Unsustainable Series ‹ATTEMPT TO WALK WITHOUT RHYTHM›
- 2023
- Frankfurt am Main
- Choreographic Objects Installation
- 11.1.Wed - 11.26.Sun
- 09:00 - 21:00
- Seoul Arts Center Music Plaza
- Free
- Korean/English
The Unsustainable Series ATTEMPT TO WALK WITHOUT RHYTHM Instructions propose to those enacting them, a process of self-assessment or self-regard vis a vis the work, no matter how simple, onerous or absurd the task.
On occasion, as the preposterous cognitive and physical demands of some of the instructions escalate, it may become evident that not all works offer the individuals who engage with them the same degree of realization.
This moment of encountering the horizon of the choreographic enactment is an opportunity for an individual to dialogue with numerous facets of the self, and also an opportunity to consider the condition of others who may or may not share the same position vis a vis the demand.

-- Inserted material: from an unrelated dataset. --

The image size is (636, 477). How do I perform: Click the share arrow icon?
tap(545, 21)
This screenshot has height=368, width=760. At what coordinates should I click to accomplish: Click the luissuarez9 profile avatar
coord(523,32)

I would like to propose that this might be an interesting moment to consider our faculty for hope; a kind of trust in challenges to elicit an appeal to our imagination, asking it to consider an unanticipated, individual condition of work that reinforces our faith in the breadth of human capacities.
— William Forsythe
Graphics - smile.
Visual Communication – Roland Wulftange
Studio Director Choreographic Objects - Julian Gabriel Richter
Host: Ob/Scene, Korea National Contemporary Dance Company, Seoul Arts Center
Organizer: Ob/Scene, Korea National Contemporary Dance Company
William Forsythe has searched for threads of reflection upon movement ever since his debut as a choreographer in 1976. The series of investigations spanning from stage direction to exhibitions that he launched after the termination of his twenty-year term as the artistic director of the Ballet Frankfurt can be condensed in the notion of “choreographic objects.” Stemming all the way from his early experiments as a ballet dancer to disperse the centroid of movement, his endeavors to diversify the epicenter of “dance” have come to embrace external objects including language and rework the physical, psychological, and conceptual conditions for prompting movement, emancipating dance from the expressive representations and “inner” motives that governed “modern dance.” His choreographic methods, in short, are designed to interrogate the root of dance at points where body and space conjoin, his definition of choreography being the acknowledges the body as wholly designed to persistently read every signal from its environment.